Transcribe word for word the lines below from the line with "10 [tab] (902, 1828)" through the line with "GOP (231, 1277)", ends included.

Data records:

"""

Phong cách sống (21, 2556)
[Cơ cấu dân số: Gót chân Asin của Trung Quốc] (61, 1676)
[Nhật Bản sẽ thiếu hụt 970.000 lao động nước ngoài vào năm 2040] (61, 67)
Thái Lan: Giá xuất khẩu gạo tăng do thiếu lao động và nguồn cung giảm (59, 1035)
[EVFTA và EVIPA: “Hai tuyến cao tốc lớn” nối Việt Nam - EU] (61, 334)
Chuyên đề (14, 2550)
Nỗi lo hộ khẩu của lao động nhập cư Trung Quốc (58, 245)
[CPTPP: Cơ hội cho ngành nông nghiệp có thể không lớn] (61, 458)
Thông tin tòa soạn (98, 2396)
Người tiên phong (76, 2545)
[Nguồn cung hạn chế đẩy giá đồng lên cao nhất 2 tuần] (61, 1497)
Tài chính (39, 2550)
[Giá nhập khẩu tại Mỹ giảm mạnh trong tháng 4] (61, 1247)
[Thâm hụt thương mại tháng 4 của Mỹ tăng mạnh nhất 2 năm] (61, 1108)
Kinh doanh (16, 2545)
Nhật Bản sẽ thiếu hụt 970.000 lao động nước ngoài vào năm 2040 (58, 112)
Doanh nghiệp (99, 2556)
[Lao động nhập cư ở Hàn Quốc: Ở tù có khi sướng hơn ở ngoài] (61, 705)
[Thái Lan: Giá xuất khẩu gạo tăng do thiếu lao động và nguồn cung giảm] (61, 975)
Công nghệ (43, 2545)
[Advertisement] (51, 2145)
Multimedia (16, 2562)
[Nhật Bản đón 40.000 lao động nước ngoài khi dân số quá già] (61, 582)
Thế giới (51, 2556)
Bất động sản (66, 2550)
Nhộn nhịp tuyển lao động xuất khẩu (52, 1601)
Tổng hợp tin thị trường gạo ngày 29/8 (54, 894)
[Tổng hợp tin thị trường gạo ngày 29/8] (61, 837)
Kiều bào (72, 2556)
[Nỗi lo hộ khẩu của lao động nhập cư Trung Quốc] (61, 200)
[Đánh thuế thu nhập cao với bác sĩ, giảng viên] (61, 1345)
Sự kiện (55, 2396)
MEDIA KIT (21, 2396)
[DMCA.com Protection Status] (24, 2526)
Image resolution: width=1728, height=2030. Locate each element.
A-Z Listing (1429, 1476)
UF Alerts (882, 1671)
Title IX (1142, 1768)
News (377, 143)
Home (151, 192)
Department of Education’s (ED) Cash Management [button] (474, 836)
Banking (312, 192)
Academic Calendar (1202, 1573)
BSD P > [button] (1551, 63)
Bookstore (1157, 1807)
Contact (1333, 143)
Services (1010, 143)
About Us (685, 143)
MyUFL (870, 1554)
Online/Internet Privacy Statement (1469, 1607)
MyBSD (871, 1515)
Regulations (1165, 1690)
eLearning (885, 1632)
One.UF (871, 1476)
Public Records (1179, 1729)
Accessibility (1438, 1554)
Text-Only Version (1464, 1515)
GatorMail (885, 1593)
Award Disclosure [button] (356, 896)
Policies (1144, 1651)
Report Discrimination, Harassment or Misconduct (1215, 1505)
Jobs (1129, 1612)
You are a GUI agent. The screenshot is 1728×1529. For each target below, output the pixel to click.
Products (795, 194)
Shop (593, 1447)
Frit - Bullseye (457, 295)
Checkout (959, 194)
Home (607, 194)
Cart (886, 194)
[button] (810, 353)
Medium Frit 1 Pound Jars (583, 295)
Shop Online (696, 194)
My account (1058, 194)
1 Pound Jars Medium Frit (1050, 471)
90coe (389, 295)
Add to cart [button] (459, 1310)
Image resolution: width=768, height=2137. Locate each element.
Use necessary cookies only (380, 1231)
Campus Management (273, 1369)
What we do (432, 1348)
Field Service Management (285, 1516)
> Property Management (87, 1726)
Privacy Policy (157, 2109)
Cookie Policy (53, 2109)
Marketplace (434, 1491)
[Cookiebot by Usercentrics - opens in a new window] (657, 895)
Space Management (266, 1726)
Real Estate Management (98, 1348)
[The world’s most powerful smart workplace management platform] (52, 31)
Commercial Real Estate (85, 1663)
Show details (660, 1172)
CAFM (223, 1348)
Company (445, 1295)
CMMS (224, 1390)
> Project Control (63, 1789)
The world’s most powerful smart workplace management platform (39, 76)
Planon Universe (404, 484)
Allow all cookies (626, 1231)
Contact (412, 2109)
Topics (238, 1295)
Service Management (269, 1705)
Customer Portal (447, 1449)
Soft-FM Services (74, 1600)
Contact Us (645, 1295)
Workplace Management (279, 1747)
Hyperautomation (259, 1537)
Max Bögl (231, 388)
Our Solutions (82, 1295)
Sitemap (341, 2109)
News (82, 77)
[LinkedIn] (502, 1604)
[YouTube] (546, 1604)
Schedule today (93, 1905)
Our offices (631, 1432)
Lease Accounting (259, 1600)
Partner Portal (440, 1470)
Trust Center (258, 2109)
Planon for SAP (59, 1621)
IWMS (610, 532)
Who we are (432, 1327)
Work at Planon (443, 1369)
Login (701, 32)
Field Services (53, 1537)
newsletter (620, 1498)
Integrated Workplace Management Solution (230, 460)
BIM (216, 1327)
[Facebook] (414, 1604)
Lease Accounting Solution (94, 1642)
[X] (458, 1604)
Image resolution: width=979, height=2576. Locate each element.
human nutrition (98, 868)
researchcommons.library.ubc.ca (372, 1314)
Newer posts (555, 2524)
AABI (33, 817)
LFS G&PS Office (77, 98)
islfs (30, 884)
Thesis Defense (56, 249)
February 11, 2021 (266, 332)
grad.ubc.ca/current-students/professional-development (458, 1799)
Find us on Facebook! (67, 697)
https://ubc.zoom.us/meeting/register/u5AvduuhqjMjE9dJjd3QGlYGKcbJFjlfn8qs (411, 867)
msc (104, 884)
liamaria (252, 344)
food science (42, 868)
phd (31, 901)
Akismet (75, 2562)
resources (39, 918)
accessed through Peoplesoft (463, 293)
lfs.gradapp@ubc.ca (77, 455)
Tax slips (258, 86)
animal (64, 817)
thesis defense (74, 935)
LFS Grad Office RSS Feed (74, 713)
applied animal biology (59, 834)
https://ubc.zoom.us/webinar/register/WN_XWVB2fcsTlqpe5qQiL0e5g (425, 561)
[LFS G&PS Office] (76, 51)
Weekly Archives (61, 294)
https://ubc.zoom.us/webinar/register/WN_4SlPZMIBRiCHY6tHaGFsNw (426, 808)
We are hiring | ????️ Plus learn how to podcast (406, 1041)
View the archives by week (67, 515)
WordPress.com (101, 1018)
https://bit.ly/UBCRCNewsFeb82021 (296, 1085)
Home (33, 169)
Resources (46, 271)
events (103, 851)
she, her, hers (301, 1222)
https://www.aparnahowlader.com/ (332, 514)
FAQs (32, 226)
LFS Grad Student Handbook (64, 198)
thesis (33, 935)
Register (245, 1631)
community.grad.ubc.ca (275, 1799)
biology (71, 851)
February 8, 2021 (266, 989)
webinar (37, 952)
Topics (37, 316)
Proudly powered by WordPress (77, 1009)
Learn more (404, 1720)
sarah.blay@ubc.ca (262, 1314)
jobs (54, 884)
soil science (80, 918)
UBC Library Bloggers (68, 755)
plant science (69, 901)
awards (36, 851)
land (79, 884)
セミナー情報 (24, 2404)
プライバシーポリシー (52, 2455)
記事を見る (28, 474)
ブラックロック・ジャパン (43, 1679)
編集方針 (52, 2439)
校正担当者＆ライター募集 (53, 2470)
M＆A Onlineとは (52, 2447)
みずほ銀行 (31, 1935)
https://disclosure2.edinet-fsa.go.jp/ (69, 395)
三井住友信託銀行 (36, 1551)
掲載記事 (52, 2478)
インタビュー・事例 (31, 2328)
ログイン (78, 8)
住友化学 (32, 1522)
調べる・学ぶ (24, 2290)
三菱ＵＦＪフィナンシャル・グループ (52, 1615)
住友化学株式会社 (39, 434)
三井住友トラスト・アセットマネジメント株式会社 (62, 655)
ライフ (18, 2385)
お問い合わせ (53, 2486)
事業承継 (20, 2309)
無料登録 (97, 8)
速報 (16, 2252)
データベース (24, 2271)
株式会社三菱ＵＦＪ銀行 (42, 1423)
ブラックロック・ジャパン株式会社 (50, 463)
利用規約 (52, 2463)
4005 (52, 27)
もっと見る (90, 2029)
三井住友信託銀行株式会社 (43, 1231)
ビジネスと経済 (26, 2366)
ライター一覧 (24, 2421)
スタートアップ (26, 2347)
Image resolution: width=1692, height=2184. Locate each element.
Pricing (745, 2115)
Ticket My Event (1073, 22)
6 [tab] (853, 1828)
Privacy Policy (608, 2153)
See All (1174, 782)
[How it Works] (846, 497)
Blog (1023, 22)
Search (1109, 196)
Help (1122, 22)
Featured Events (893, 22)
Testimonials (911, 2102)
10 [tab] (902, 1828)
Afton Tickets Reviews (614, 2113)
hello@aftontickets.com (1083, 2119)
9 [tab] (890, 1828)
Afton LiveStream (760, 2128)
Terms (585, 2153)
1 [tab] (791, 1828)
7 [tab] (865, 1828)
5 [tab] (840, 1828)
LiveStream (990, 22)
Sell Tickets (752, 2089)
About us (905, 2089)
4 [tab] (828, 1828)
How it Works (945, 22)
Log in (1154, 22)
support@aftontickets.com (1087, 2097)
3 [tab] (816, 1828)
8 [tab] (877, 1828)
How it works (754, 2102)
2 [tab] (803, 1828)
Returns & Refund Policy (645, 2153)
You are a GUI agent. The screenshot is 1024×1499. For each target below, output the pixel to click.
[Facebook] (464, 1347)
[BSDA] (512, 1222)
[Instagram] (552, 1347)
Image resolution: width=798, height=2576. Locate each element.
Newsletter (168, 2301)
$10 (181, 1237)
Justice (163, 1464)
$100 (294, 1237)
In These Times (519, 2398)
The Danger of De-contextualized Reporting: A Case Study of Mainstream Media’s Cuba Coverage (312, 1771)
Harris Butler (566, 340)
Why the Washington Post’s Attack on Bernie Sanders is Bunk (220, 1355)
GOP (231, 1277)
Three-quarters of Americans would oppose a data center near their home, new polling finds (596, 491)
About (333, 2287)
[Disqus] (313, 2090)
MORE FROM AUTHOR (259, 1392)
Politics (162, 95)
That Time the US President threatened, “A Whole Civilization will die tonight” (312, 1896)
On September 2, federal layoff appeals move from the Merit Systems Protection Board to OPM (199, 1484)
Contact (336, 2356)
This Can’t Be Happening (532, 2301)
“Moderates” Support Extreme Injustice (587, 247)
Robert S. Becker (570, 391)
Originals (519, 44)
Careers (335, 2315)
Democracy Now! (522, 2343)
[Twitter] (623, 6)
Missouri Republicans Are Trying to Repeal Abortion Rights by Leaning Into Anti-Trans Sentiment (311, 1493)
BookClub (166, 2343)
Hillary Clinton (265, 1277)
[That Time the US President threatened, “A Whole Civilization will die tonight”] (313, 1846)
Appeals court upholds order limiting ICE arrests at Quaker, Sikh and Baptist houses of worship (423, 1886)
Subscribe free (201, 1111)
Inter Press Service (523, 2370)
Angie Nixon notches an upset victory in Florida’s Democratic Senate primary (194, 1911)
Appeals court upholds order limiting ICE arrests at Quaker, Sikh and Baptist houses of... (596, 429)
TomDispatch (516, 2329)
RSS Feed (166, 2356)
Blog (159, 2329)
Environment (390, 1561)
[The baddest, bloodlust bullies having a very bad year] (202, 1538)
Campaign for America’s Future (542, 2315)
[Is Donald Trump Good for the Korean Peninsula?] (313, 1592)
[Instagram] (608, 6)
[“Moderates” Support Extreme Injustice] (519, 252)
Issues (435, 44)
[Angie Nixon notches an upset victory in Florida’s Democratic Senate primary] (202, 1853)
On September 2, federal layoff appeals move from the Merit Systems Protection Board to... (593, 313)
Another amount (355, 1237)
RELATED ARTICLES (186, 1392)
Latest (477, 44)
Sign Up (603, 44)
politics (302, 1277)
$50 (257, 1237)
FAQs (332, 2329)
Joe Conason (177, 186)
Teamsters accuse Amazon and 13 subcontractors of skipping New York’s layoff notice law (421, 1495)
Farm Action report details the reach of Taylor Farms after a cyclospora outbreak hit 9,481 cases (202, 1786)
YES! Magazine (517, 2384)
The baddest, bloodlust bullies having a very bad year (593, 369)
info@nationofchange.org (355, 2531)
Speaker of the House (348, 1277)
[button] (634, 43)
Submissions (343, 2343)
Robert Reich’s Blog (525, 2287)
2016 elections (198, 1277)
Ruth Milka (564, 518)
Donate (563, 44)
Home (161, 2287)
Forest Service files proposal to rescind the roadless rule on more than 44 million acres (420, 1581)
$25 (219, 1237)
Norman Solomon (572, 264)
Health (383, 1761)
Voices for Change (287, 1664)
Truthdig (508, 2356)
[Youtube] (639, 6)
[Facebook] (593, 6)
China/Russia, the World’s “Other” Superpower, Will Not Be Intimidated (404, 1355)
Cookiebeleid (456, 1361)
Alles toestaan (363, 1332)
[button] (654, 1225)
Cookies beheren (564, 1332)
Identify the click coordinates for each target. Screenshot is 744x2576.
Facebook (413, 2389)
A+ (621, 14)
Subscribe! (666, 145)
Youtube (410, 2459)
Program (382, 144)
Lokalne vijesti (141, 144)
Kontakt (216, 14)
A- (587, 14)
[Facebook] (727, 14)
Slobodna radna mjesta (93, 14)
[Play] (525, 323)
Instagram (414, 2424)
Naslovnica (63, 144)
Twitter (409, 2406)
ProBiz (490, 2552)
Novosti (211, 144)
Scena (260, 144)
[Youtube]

"""

— Answer to this task —
10 [tab] (902, 1828)
Afton Tickets Reviews (614, 2113)
hello@aftontickets.com (1083, 2119)
9 [tab] (890, 1828)
Afton LiveStream (760, 2128)
Terms (585, 2153)
1 [tab] (791, 1828)
7 [tab] (865, 1828)
5 [tab] (840, 1828)
LiveStream (990, 22)
Sell Tickets (752, 2089)
About us (905, 2089)
4 [tab] (828, 1828)
How it Works (945, 22)
Log in (1154, 22)
support@aftontickets.com (1087, 2097)
3 [tab] (816, 1828)
8 [tab] (877, 1828)
How it works (754, 2102)
2 [tab] (803, 1828)
Returns & Refund Policy (645, 2153)
You are a GUI agent. The screenshot is 1024×1499. For each target below, output the pixel to click.
[Facebook] (464, 1347)
[BSDA] (512, 1222)
[Instagram] (552, 1347)
Image resolution: width=798, height=2576. Locate each element.
Newsletter (168, 2301)
$10 (181, 1237)
Justice (163, 1464)
$100 (294, 1237)
In These Times (519, 2398)
The Danger of De-contextualized Reporting: A Case Study of Mainstream Media’s Cuba Coverage (312, 1771)
Harris Butler (566, 340)
Why the Washington Post’s Attack on Bernie Sanders is Bunk (220, 1355)
GOP (231, 1277)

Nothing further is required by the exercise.